### Collection entries
↓

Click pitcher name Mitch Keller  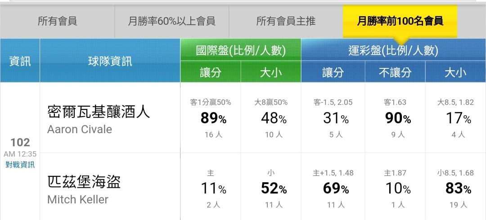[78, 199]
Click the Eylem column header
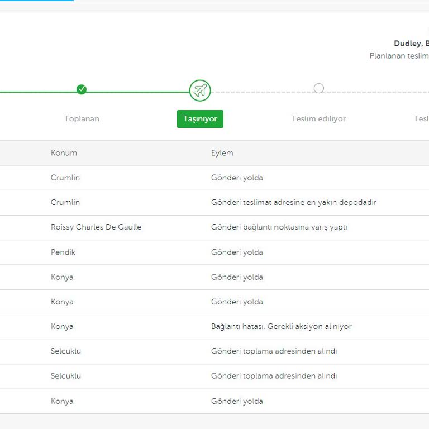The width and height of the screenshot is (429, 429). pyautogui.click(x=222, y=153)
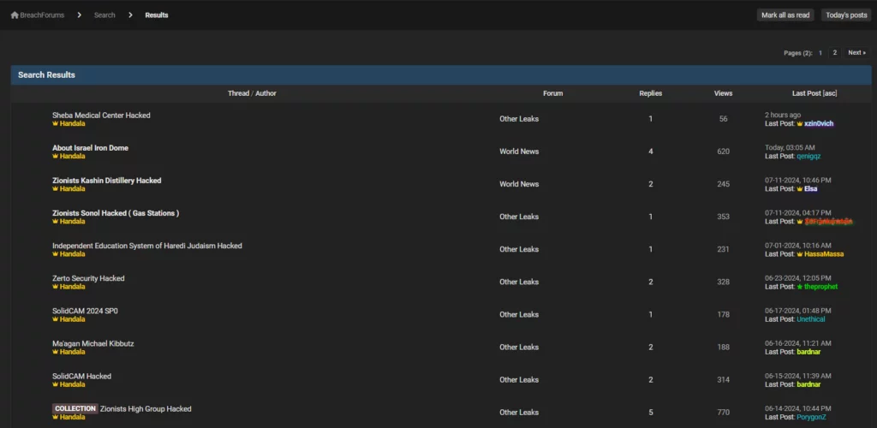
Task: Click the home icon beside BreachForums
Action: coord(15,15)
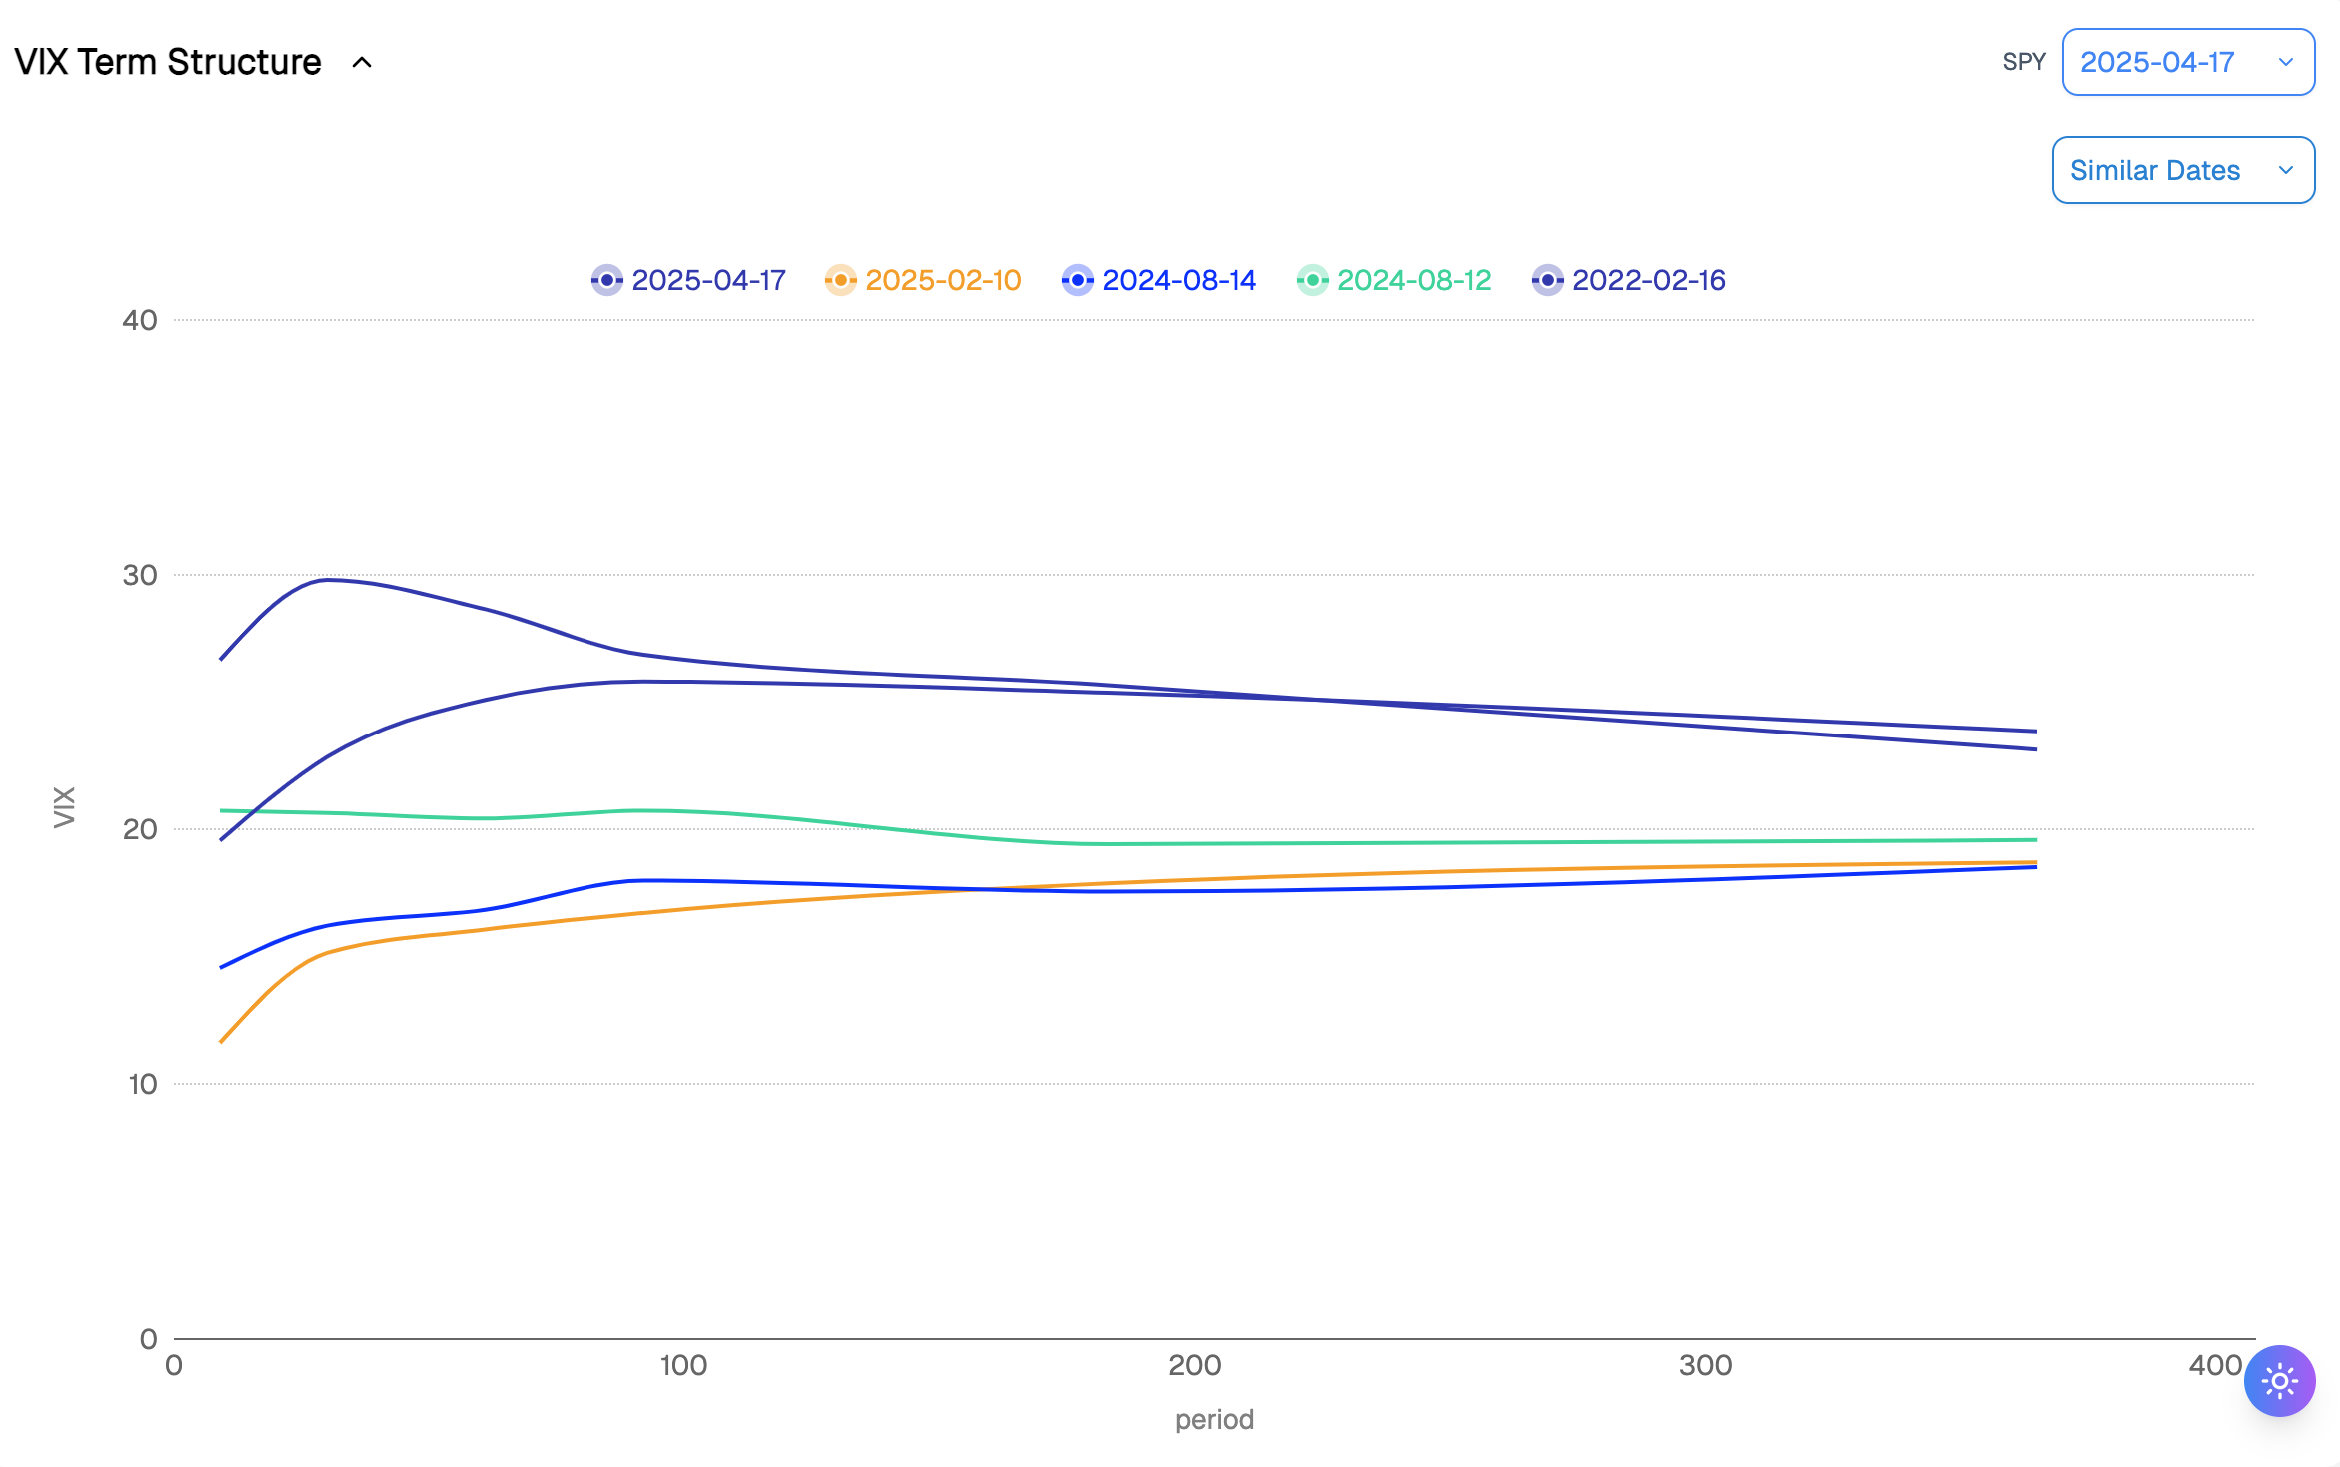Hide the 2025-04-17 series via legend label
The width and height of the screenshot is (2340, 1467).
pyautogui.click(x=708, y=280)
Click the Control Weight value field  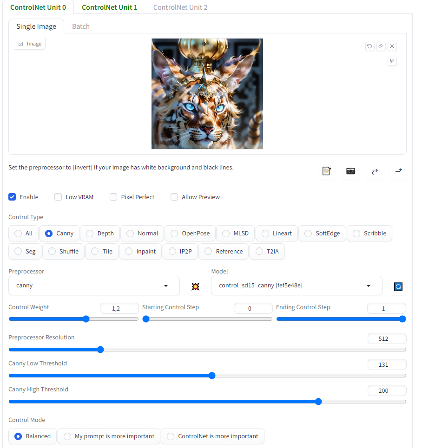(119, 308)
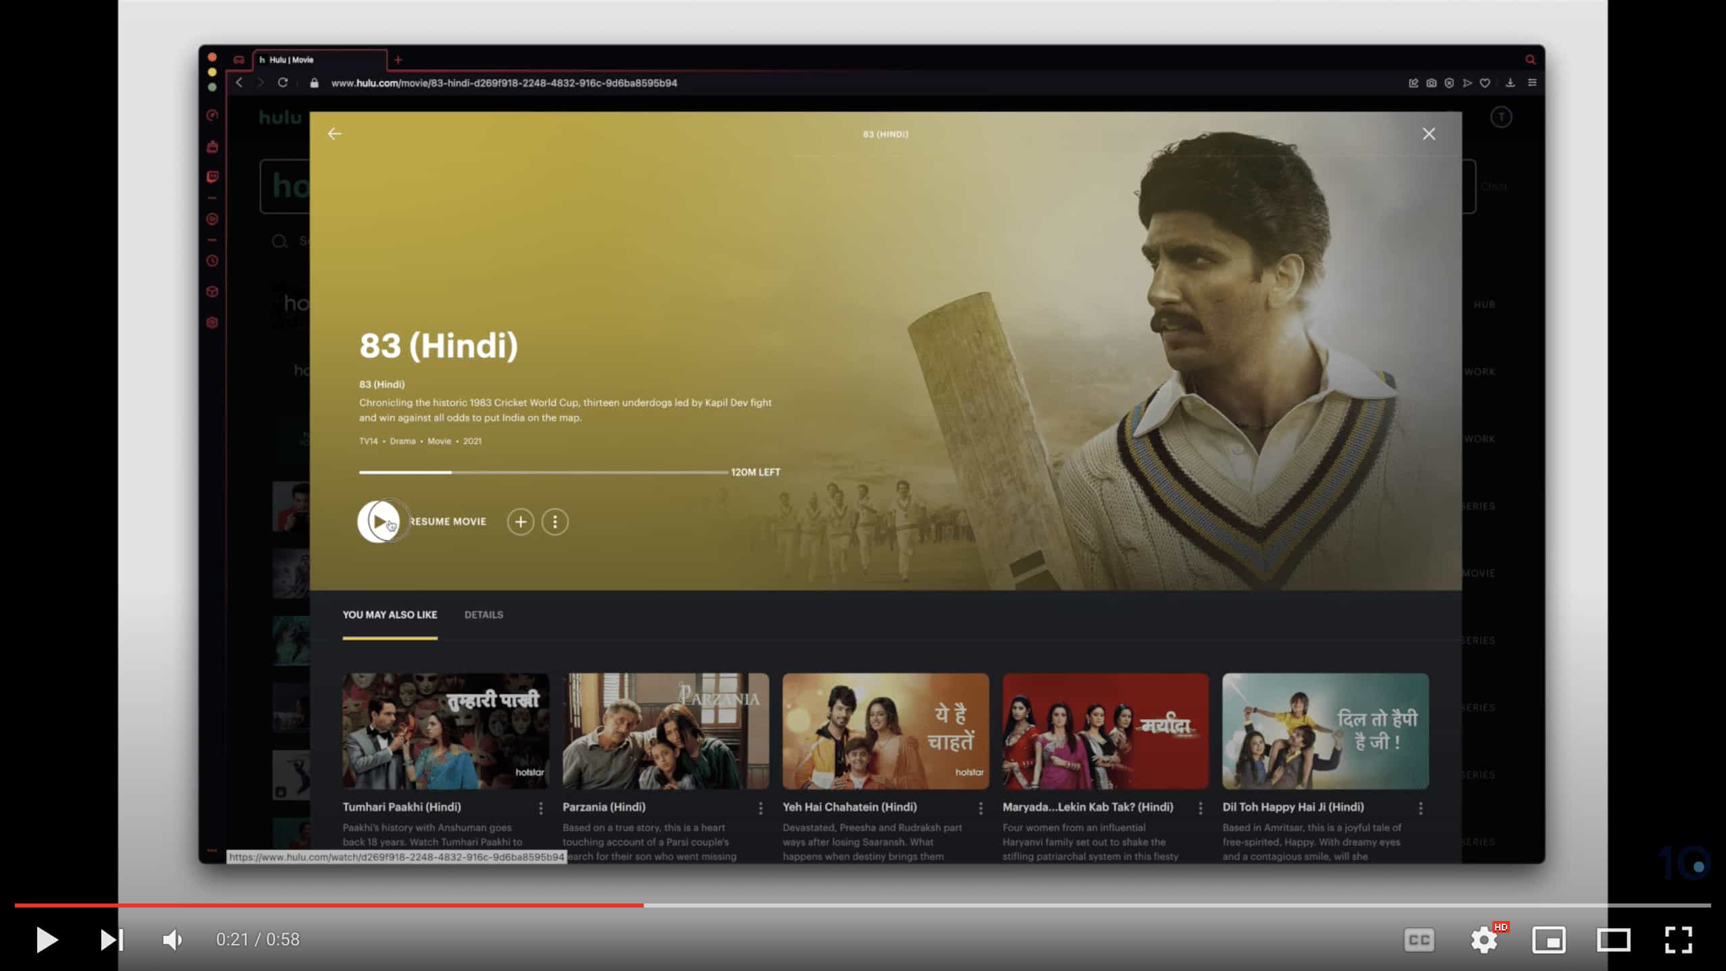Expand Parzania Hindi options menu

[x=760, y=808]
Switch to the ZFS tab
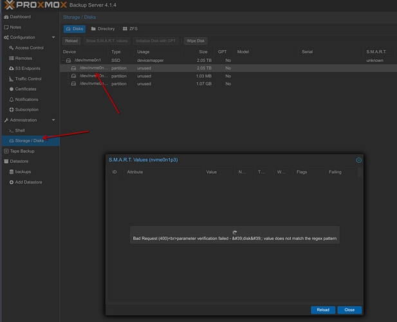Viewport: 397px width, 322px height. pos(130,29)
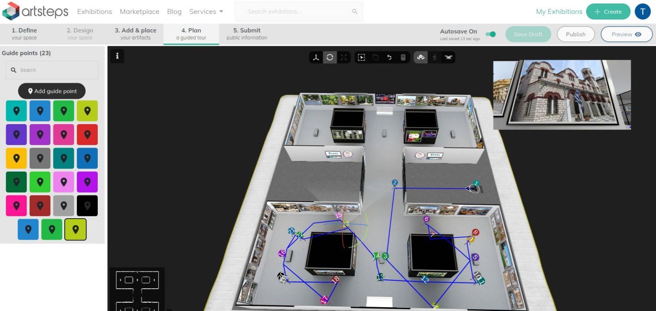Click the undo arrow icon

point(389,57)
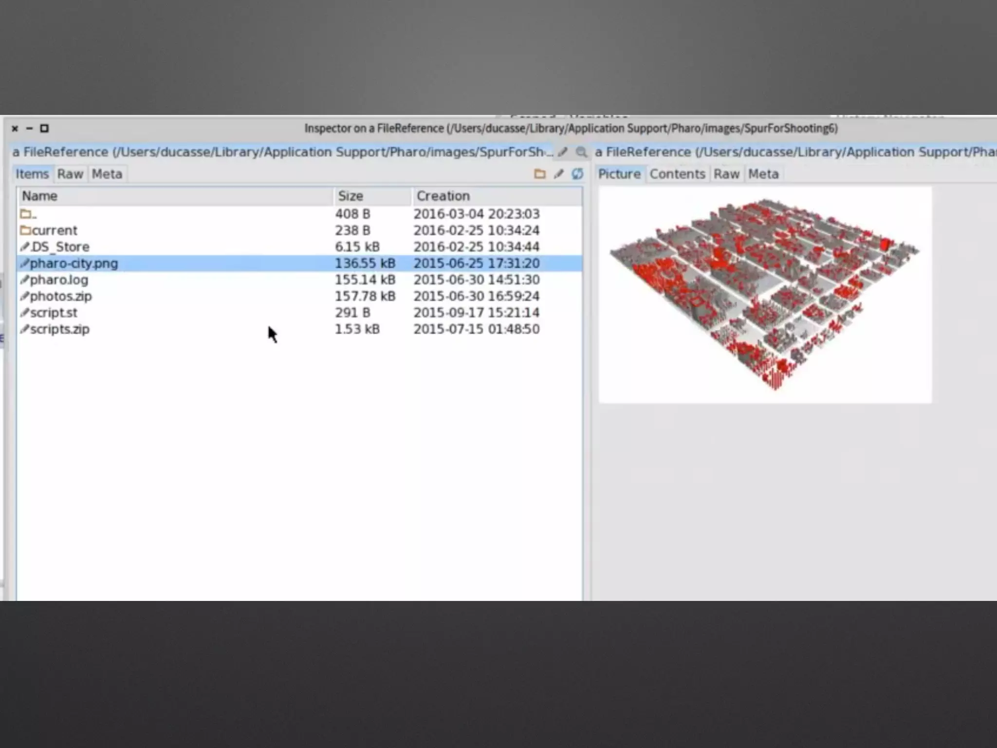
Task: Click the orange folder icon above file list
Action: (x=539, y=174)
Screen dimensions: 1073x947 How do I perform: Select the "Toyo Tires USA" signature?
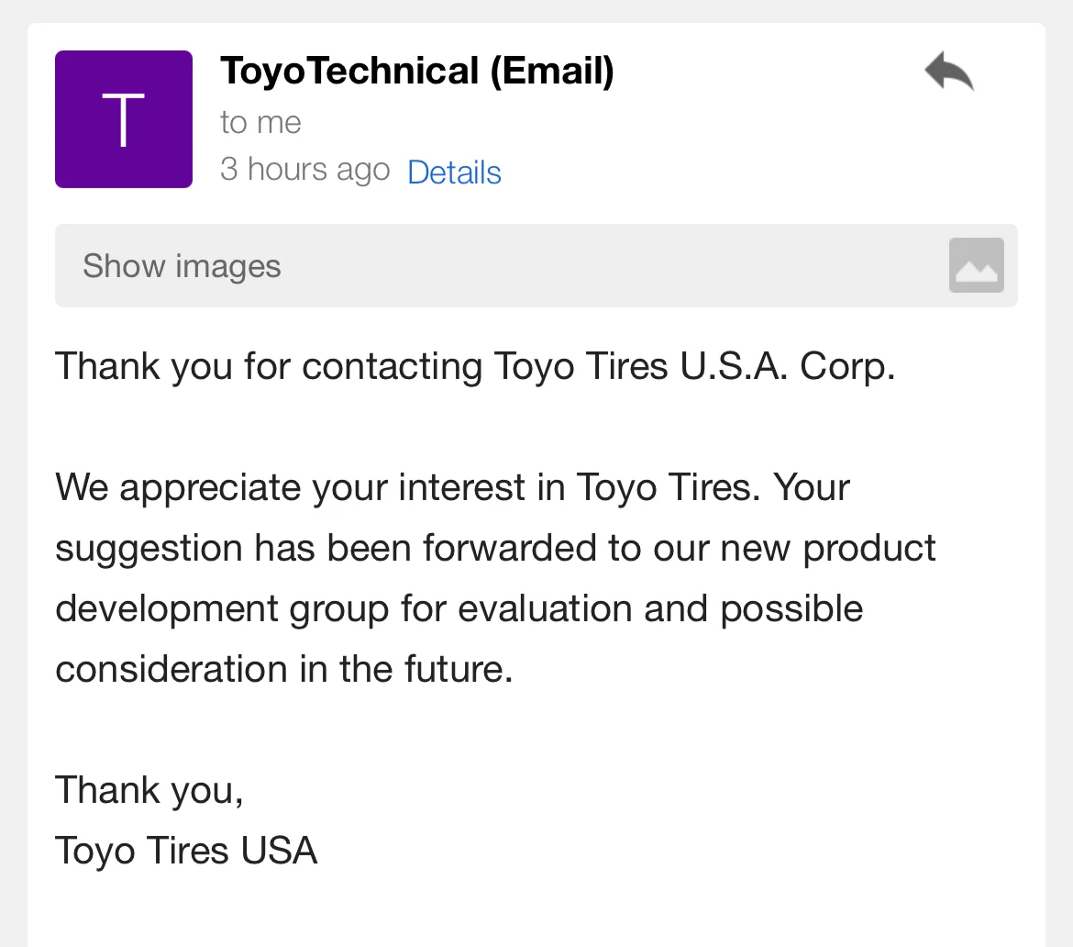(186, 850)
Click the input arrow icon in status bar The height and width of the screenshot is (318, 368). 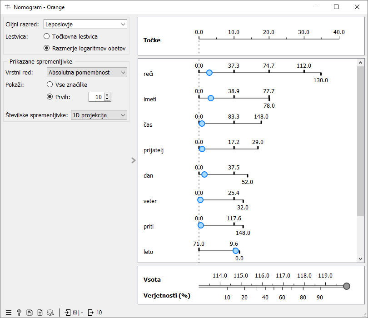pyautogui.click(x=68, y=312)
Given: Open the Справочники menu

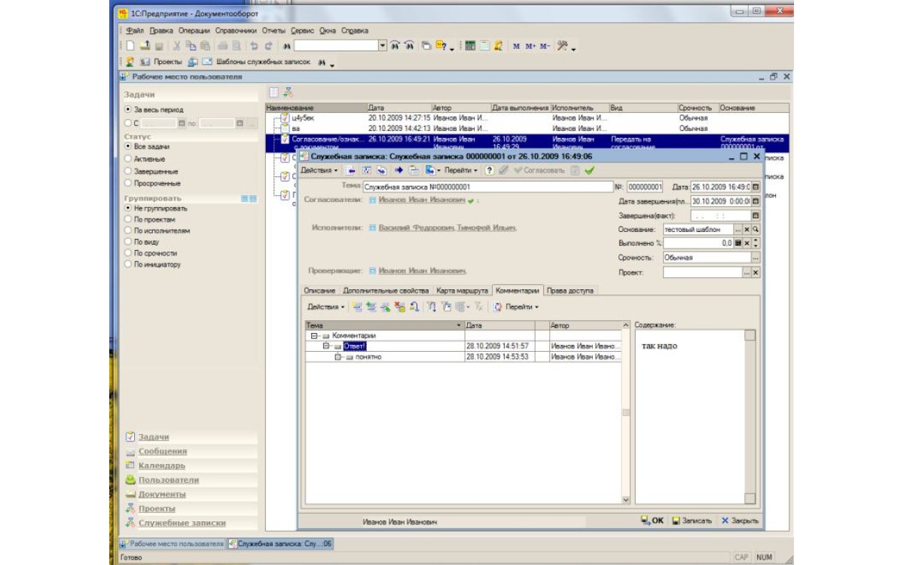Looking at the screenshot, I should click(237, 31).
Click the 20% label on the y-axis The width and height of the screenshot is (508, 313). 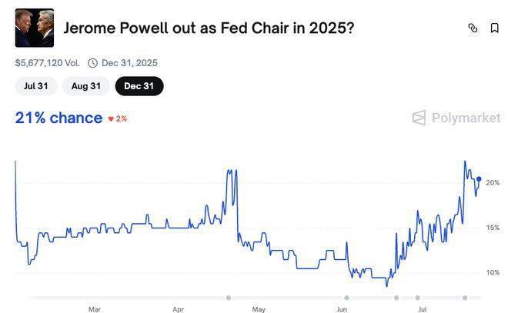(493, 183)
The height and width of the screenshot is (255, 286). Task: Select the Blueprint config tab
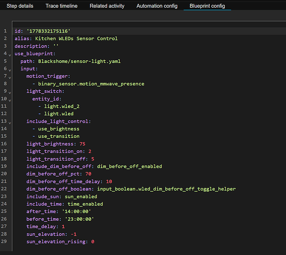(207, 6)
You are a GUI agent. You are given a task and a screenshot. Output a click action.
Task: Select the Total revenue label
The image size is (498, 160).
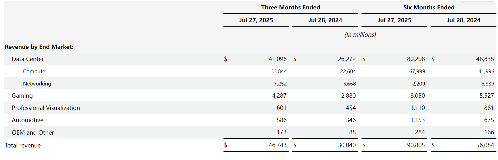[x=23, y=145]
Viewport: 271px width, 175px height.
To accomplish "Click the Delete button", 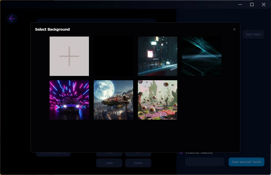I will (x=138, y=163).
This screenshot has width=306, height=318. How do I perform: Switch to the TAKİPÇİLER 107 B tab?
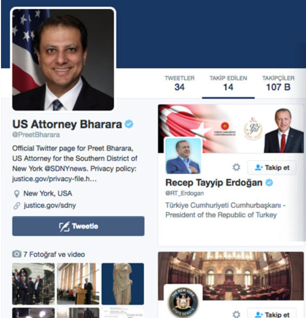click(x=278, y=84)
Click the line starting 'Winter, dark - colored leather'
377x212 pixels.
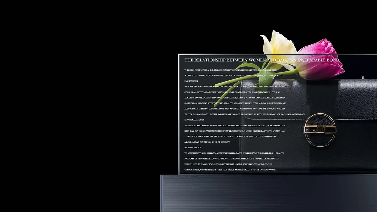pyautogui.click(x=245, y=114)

↑

### Exercise brief
Turn the lines of the records into a numbered list, starting with the line that contains "This screenshot has" and going on through the end of the records, with blank lines omitted. Leave the pictures out.

### Solution to this task
1. This screenshot has width=306, height=318. How do I perform: Switch to the TAKİPÇİLER 107 B tab?
2. click(x=278, y=84)
3. Click the line starting 'Winter, dark - colored leather'
4. 377x212 pixels.
5. pyautogui.click(x=245, y=114)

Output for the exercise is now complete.